Cuando todos estuvieron en tierra, el alférez Juan Milián mandó que a
todos los caballos se les forrara los cascos con trapos para evitar hacer ruido
con los pasos. Se pusieron en marcha por un estrecho sendero que discurría por
la ladera hacia la cima, con la finalidad de tomar posiciones en la amplia
llanura que se presentaba a los pies de la montaña. Llegaron sin ningún
contratiempo a la cumbre, donde los recibió una brisa gélida que soplaba en
aquel paraje cuando se posicionaron en las inmediaciones de la meseta. Los
soldados de infantería se desplegaron rápidamente hacia los flancos izquierdo y
derecho, mientras los espingarderos de Jorge Grimón tomaban la vanguardia y la
caballería quedaba en la retaguardia. Los primeros rayos de sol se divisaban en
el horizonte, pudiendo ver la planicie que se les presentaba ante sí.
En la lejanía, justo en los pequeños montículos que descendían desde la
montaña, pudieron divisar los guabores de Ichasagua dispuestos en
tres destacamentos que los observaban en silencio. El alférez, los dos
capitanes y Jorge Grimón descabalgaron de sus monturas y se acercaron formando
un pequeño corrillo, mientras dirigían su vista hacia las elevaciones donde se
encontraban sus enemigos.
― ¿Que os parece, caballeros? ―dijo Juan de Milián señalando con un gesto
de la cara en dirección a los montículos.
―Es una posición extraña la que han tomado, sabiendo que están al alcance
de nuestros caballos ―expresó Diego de Mesa.
El alférez hizo un ademán con las palmas de las manos hacia arriba y
sonreía maliciosamente.
―De todas maneras, caballeros, ¿quién entiende las formas de actuar de
estos animales?
―dijo con tono burlesco.
―Bueno ―comentó con aire despectivo―. Terminemos con estos andrajosos,
cuanto antes lo hagamos antes estaremos divirtiéndonos con alguna de esas
salvajes jovencitas que tanto os gusta, don Diego ―apuntó con aire burlón,
mientras todos reían a carcajadas.
El alférez dio órdenes para que un lengua de las tropas auxiliares,
acompañado del estandarte de Castilla, fuera a disuadir al enemigo y le
manifestara que su lucha era en balde.
Ichasagua seguía atentamente
todos los movimientos de los gauripas en la lejanía. Habían tomado posiciones en
los Magotes, con la divinidad protegiendo sus espaldas. Guabinque permanecía agachado junto a su hermano, aferrando fuertemente la sunta, mirando con asombro los caballos de los gauripas. Había soñado
desde niño este día, pero ahora que había llegado notaba un sudor frío y un
vacío en la boca del estomago, junto al palpitar desbordante de su corazón.
Tenía miedo.
En su interior, sabía perfectamente que era miedo, pero se negaba a
reconocerlo, pues eso no era lo que se esperaba de un guabor, pero sin embargo tenía miedo. Un miedo que por momentos se estaba
convirtiendo en pánico.
Guasiegre se le acercó y
posó la mano en su hombro.
― ¿Qué te pasa, muchachito? ―le dijo cuando notó que Guabinque estaba blanco como la leche de cabra recién ordeñada.
Guabinque miró hacia los
lados, buscando no ser oído por su hermano y compañeros le inquirió al chaurero.
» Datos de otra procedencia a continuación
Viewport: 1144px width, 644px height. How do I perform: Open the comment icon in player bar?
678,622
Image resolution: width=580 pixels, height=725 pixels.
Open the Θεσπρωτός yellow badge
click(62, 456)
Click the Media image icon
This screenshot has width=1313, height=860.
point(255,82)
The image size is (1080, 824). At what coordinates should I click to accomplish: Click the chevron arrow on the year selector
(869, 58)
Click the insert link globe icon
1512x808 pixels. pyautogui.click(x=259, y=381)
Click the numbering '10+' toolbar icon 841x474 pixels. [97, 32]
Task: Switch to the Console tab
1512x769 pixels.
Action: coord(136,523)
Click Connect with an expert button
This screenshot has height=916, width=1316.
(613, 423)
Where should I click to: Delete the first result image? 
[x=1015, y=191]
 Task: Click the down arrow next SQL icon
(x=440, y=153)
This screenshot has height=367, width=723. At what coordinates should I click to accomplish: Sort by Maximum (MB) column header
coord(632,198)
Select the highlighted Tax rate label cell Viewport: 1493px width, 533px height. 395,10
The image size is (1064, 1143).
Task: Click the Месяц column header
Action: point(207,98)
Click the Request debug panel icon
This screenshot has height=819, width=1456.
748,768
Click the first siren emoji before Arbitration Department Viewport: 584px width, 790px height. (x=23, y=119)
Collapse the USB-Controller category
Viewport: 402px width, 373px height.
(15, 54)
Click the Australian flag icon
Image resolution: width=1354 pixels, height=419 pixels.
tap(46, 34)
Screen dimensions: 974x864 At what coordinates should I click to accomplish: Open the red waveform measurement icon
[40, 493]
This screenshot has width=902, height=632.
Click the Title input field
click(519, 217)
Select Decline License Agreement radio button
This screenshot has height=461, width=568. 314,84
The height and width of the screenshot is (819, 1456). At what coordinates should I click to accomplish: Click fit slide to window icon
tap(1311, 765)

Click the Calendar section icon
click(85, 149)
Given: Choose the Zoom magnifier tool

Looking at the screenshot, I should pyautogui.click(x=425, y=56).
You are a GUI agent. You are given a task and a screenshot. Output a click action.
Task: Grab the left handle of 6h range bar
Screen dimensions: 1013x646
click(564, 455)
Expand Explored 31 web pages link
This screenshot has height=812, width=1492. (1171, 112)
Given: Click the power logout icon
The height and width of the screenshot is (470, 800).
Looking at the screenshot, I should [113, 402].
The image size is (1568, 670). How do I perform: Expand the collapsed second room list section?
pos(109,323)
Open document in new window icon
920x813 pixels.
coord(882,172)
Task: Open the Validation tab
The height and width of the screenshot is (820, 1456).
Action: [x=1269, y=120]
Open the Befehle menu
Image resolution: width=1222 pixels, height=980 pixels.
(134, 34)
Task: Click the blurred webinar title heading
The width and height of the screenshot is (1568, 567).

―Cho, ¿qué me pasa? ―dijo con tono de súplica-. Siempre quise entrar en
combate, y ahora tengo una sensación como de…
―Miedo ―le cortó Guasiegre mirándolo fijamente a los ojos.
Guabinque asintió con la
cabeza en silencio mientras bajaba la mirada al suelo.
―Es normal, muchachito, no te debes avergonzar por ello ―le dijo comprensivo, mientras Guabinque alzaba nuevamente
la vista por lo que acababa de oír―. Todo hombre que haya entrado en combate
sabe lo que es. Son las dudas de no saber qué hacer en el fragor de la batalla
y, por supuesto, el miedo a la muerte. Así que sosiégate, pues cuando estés en
ella tu instinto natural te guiará en lo que tienes hacer.
Guasiegre se le acercó al
oído y, susurrándole, le comentó:
―Deberías estar contento; yo, la primera vez que entré en combate eran
tanto los retortijones de la barriga que me cagué la tamarca y dejé un intenso aroma durante toda la batalla ―le confesó, mientras
los dos estallaban en sonoras carcajadas.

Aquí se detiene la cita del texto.